Overview: Because the industrial way of life depends on a temporarily abundant energy source that will be hard (if not impossible) to replace, it is inherently unsustainable. Start now to look for ways to reduce energy dependency and become more self-sufficient.
There are actually a few take-aways.
Oil depletion will likely deliver a future very different from the never-ending ramp of economic growth and technological progress that most economists and politicians have promised. Energy may become scarcer, and, as a result, everything may be harder to do. It’ll be up to us to negotiate which activities we’ll reduce and which we’ll maintain, and which segments of the population will shoulder more of the burden of adaptation or suffering. Will society prioritize food, shelter, and health care? Or will it sacrifice these to profits and to the rapid deployment of AI?

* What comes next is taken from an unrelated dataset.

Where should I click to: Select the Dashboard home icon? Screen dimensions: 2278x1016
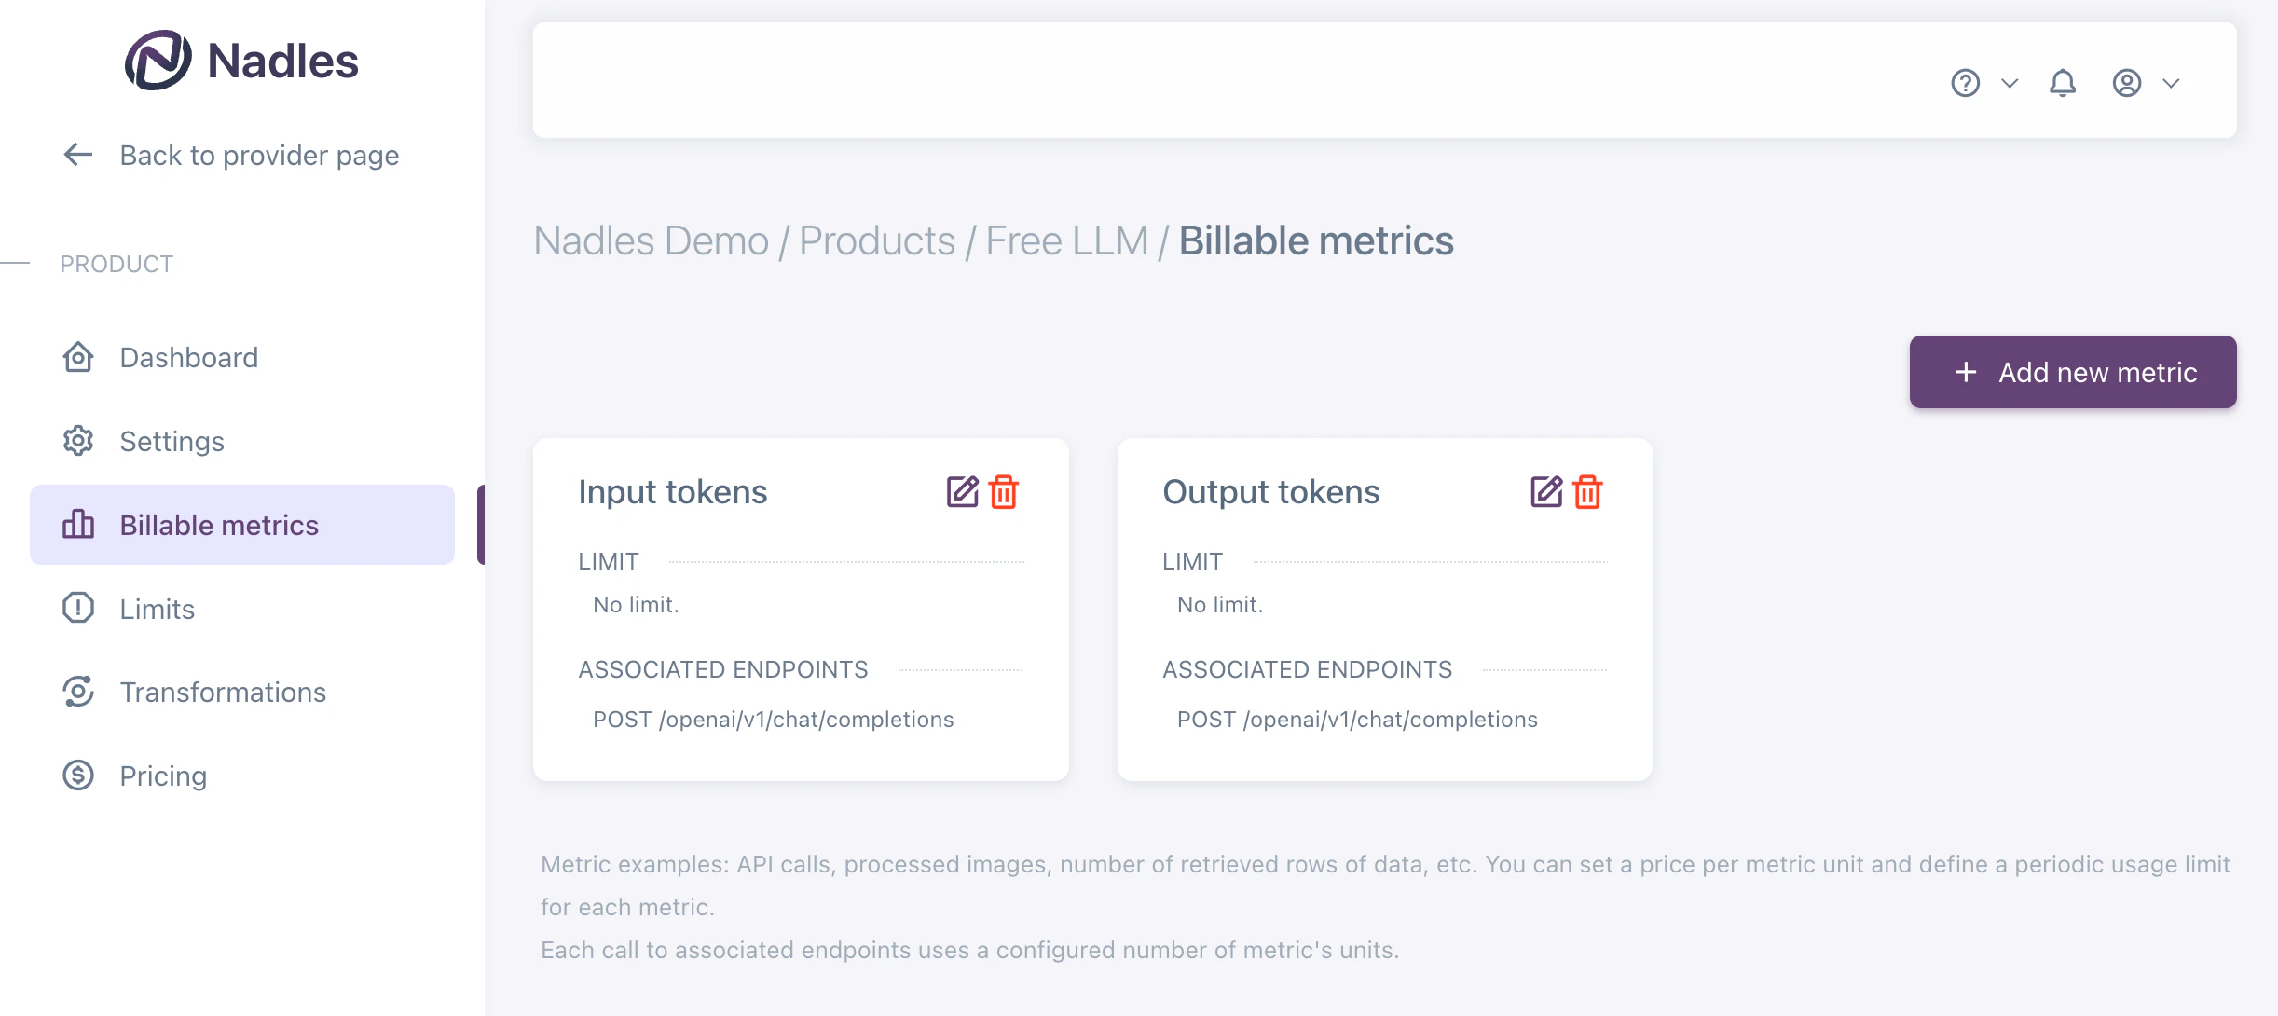[77, 357]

Once one starts looking at the world in terms of depletion, it eventually becomes apparent that industrial civilization is unsustainable on many fronts. The ways we currently use energy and materials cannot be maintained far into the future. We must adopt simpler and more modest ways of living on the planet.
Peak oil will not solve climate change. Even if oil extraction rates start declining immediately, there is enough recoverable oil (and coal and natural gas) left to raise global temperatures several degrees—though there’s probably not enough fuel to justify the worst emissions scenarios of the IPCC.
In general, peak oil is bad news for our growth-addicted economy but good news for nature.
If the crises facing humanity were to be arranged in a hierarchy of importance, peak oil wouldn’t be at the top. In my humble opinion, that dubious distinction would go either to global toxification (via plastics and chemicals) or climate change. These two problems have the potential to damage Earth systems profoundly, and in ways that will require thousands or millions of years of evolutionary adaptation. Peak oil is a shorter-term problem that will mostly affect humanity (though, in the aftermath, people desperate for food and fuel might scavenge resources from forests and grasslands at unsustainable rates). But it does portend the end of growth-centered modern industrial civilization.
Peak oil calls on us to imagine a lower-energy future and to start adapting now. It’s a game-changer, and a life-changer.